Your unit tests need to employ some kind of fuzz factor, either by accepting approximations, or using some kind of probabilistic checks.

For example, if you have some function that returns a floating point result, it is almost impossible to write a test that works correctly across all platforms. Your checks would need to perform the approximation.

TEST_ALMOST_EQ(result, 4.0);

Above TEST_ALMOST_EQ might verify that result is between 3.9 and 4.1 (for example).

Alternatively, if your machine learning algorithms are probabilistic, your tests will need to accommodate for it by taking the average of multiple runs and expecting it to be within some range.

x = 0;
for (100 times) {
  x += result_probabilistic_test();
}

avg = x/100;
TEST_RANGE(avg, 10.0, 15.0);

Ofcourse, the tests are non-deterministic, so you will need to tune them such that you can get non-flaky tests with a high probability. (E.g., increase the number of trials, or increase the range of error).

You can also use mocks for this (e.g, a mock random number generator for your probabilistic algorithms), and they usually help for deterministically testing specific code paths, but they are a lot of effort to maintain. Ideally, you would use a combination of fuzzy testing and mocks.

HTH.


Without seeing your code, it's hard to tell, but I suspect that you are attempting to write tests at too high a level. You might want to think about breaking your methods down into smaller components that are deterministic and testing these. Then test the methods that use these methods by providing mock implementations that return predictable values from the underlying methods (which are probably located on a different object). Then you can write tests that cover the domain of the various methods, ensuring that you have coverage of the full range of possible outcomes. For the small methods you do so by providing values that represent the domain of inputs. For the methods that depend on these, by providing mock implementations that return the range of outcomes from the dependencies.


"then I'm not really testing out everything that could go wrong."

Correct.

The job of unit tests is not to test everything that could go wrong.

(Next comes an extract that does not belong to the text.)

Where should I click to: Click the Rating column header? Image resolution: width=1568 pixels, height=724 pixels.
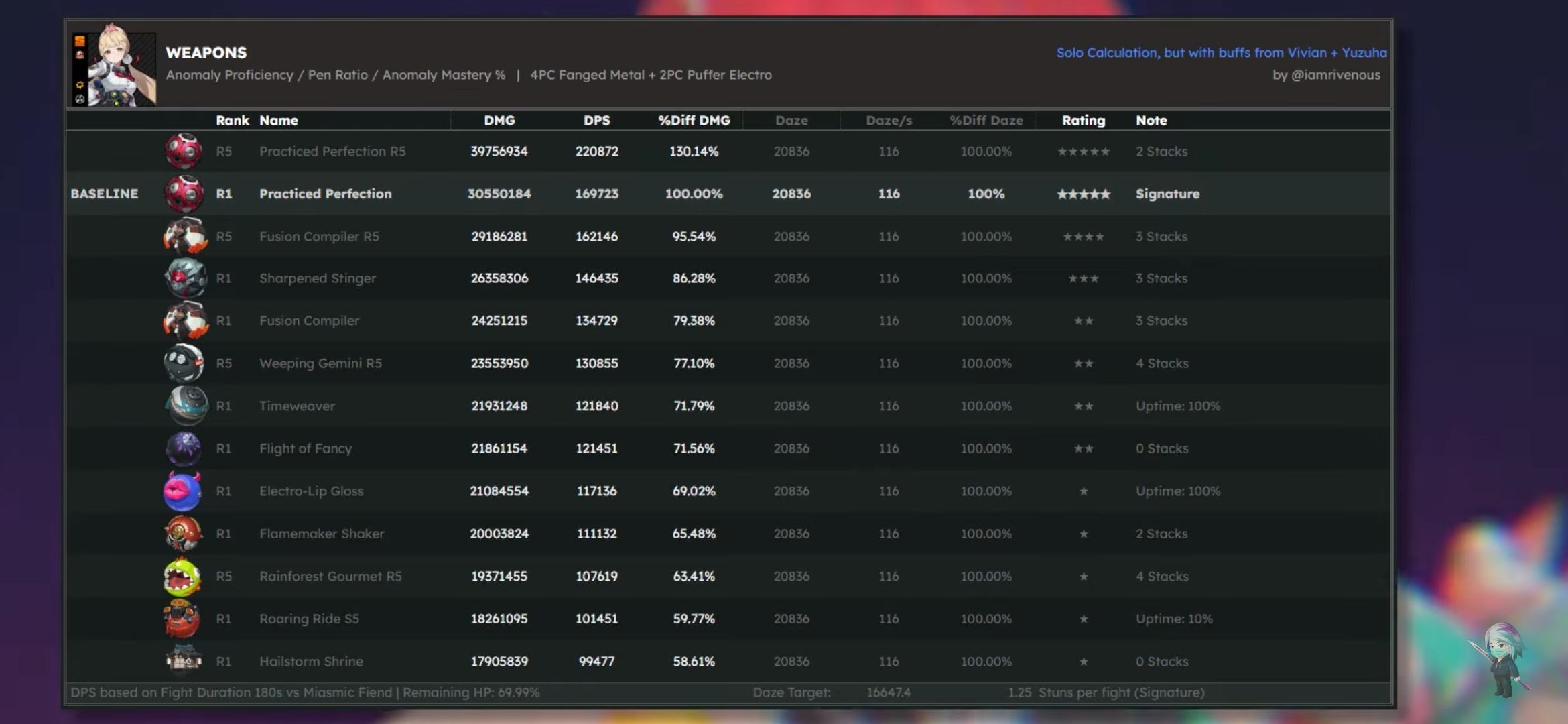pyautogui.click(x=1083, y=121)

The job of unit tests is to test that what you have does the right thing, given specific inputs and specific expected results. The important part here is the specific visible, external requirements are satisfied by specific test cases. Not that every possible thing that could go wrong is somehow prevented.

Nothing can test everything that could go wrong. You can write a proof, but you'll be hard-pressed to write tests for everything.

Choose your test cases wisely.

Further, the job of unit tests is to test that each small part of the overall application does the right thing -- in isolation.

Your "code that approximated a curve with a lower-resolution curve" for example, probably has several small parts that can be tested as separate units. In isolation. The integrated whole could also be tested to be sure that it works.

Your "computationally intensive work on the lower-resolution curve" for example, probably has several small parts that can be tested as separate units. In isolation.

That point of unit testing is to create small, correct units that are later assembled.